Two of the articles examined the neural correlates of construct 2: acquisition of socio-affective values and responses. Leitman et al.13 examined the functional connectivity of fear detection in faces, using a novel technique (ie, CORANOVA). This technique measures the significance of differences among correlated correlations and can help determine connectivity among neural nodes of the affective appraisal network by testing differences in correlation strengths for time-locked activity between patients and controls. The results, while preliminary, suggest that abnormalities in the sensation and integration of visual information may underlie fear evaluation dysfunction in schizophrenia.
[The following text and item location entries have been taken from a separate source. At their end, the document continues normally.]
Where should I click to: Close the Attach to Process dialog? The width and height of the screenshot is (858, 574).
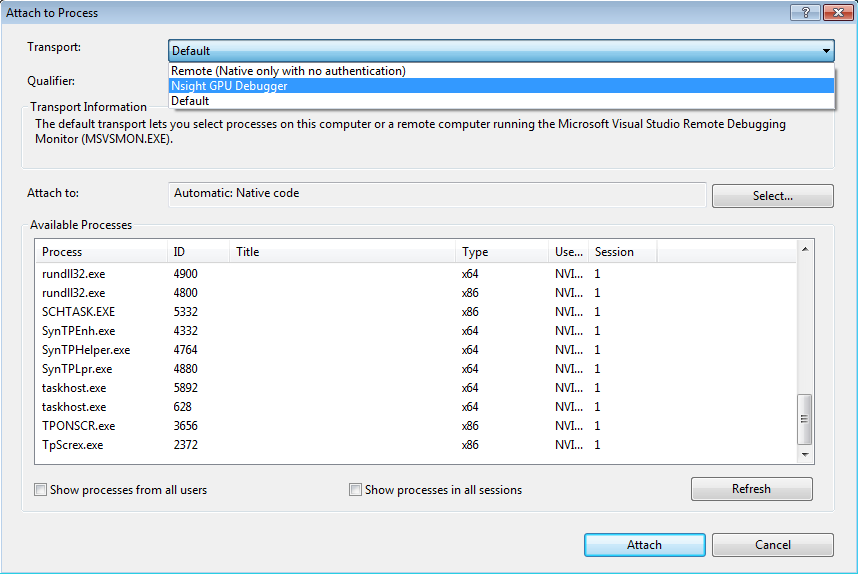[x=838, y=12]
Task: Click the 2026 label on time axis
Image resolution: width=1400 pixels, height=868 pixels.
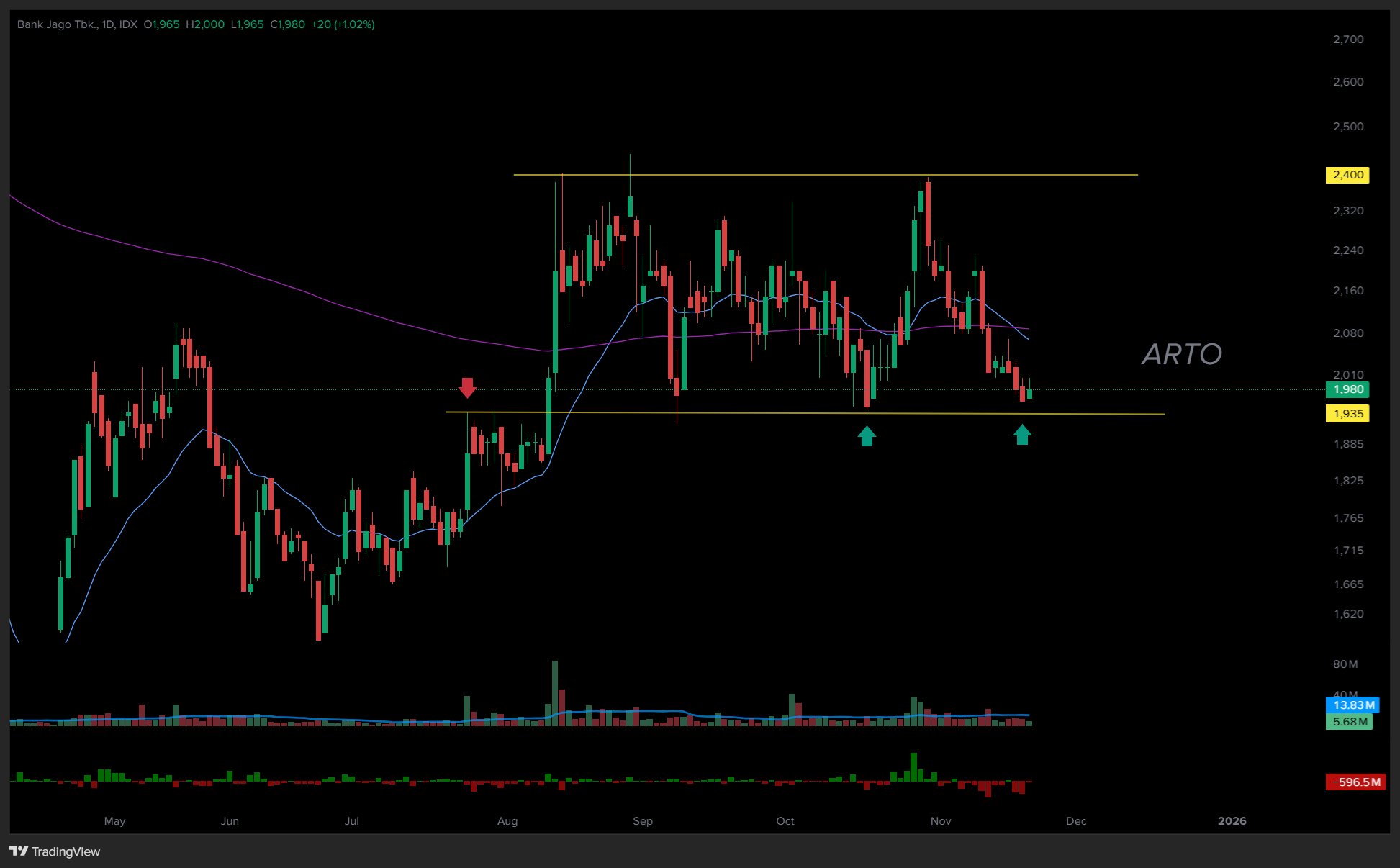Action: pos(1232,820)

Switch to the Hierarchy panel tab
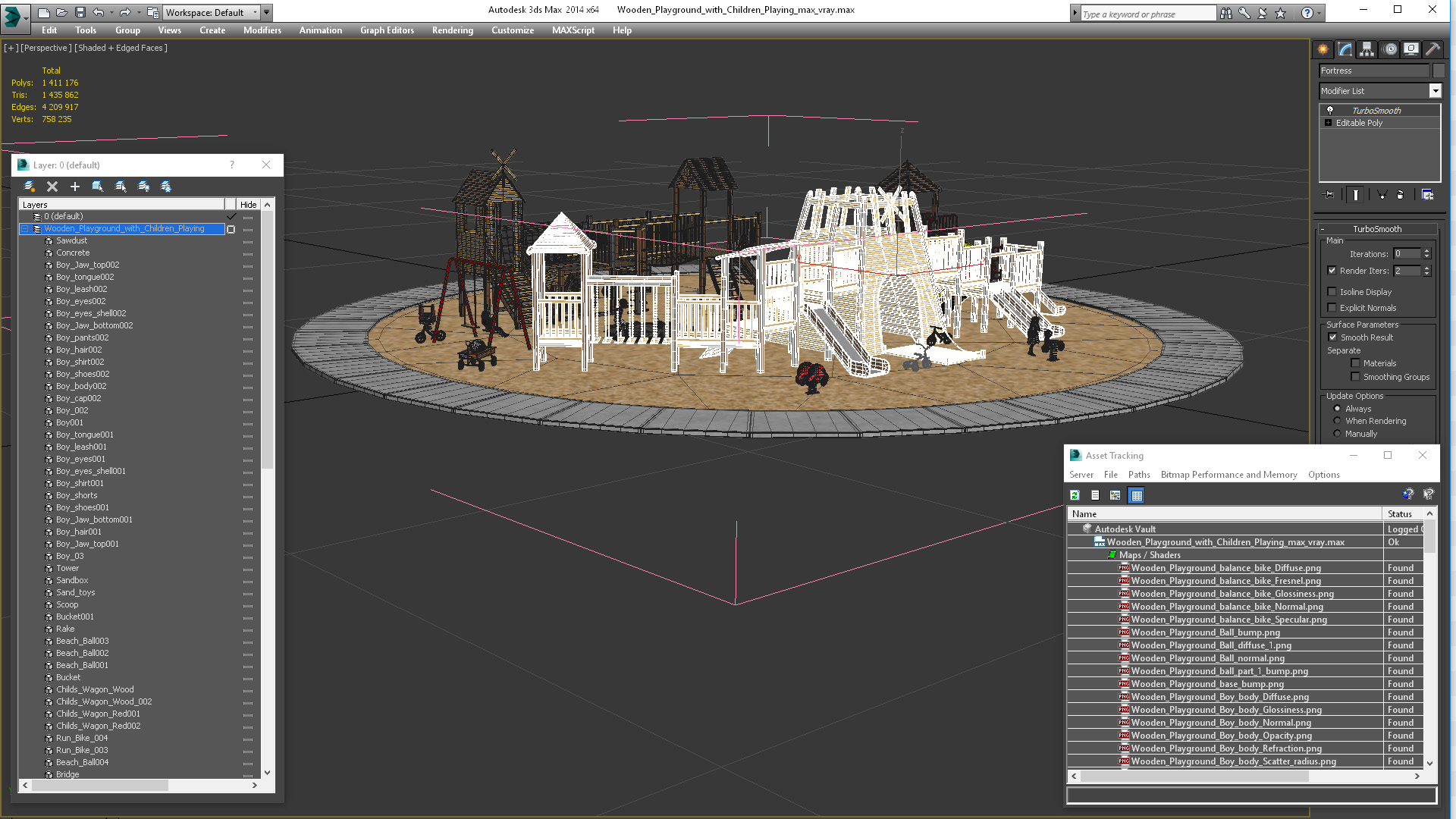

Wynn et al.14 examined construct 2 using event-related potentials associated with facial affect processing in schizophrenia patients and controls. Using emotional and nonemotional tasks, 3 separate event-related components were measured (P100, N170, N250) that correspond to different stages of visual, facial, or facial emotion processing. In this study, patients showed reduced amplitude for the N250 wave, which is associated with face emotion processing, even though groups did not differ in performance level during the task. The reduced amplitude in patients was noted across emotion and nonemotion tasks, suggesting a general inefficiency in later stage decoding.
Pinkham et al.15 examined a task that spans construct 2 and construct 4. They used functional magnetic resonance imaging to examine regional brain activity associated with evaluating faces as trustworthy or not trustworthy in 3 groups of subjects: paranoid patients, nonparanoid patients, and healthy controls. The controls and nonparanoid patients showed increased activation in regions of interest for faces deemed untrustworthy, but the paranoid patients did not. Aside from this link between neural activity and an important clinical feature of schizophrenia, this study also found, across groups, that greater activation was associated with better social functioning (thereby linking neural processes and community functioning).
The article by Park et al.16 examined construct 3 (ie, embodied simulation). These authors demonstrated that patients have significant deficits in their ability to imitate hand and mouth movements, as well as facial gestures. These deficits correlated with negative symptom severity and reduced social functioning. It is suggested that problems in these imitation tasks may reflect an inability to construct or manipulate internal representations of social actions.
Finally, Andreasen et al.17 focused the fourth construct (ie, high-level mental state inference) and examined the neural substrates of theory of mind with positron emission tomography. This study utilized a valuable sample of patients who were medication naive or had been off of antipsychotic medications for at least 3 weeks. The authors found reduced blood flow in brain areas that have been implicated in previous studies (several cortical regions, thalamus, and cerebellum) and also found increased blood flow primarily in the right hemisphere, suggesting a possible compensatory mechanism for the deficits.
There are many clinical research laboratories working in this area, and the articles in this theme represent a limited sampling. Nonetheless, we hope that these articles convey a sense of the creativity, energy, and relevance in this emerging area of exploration.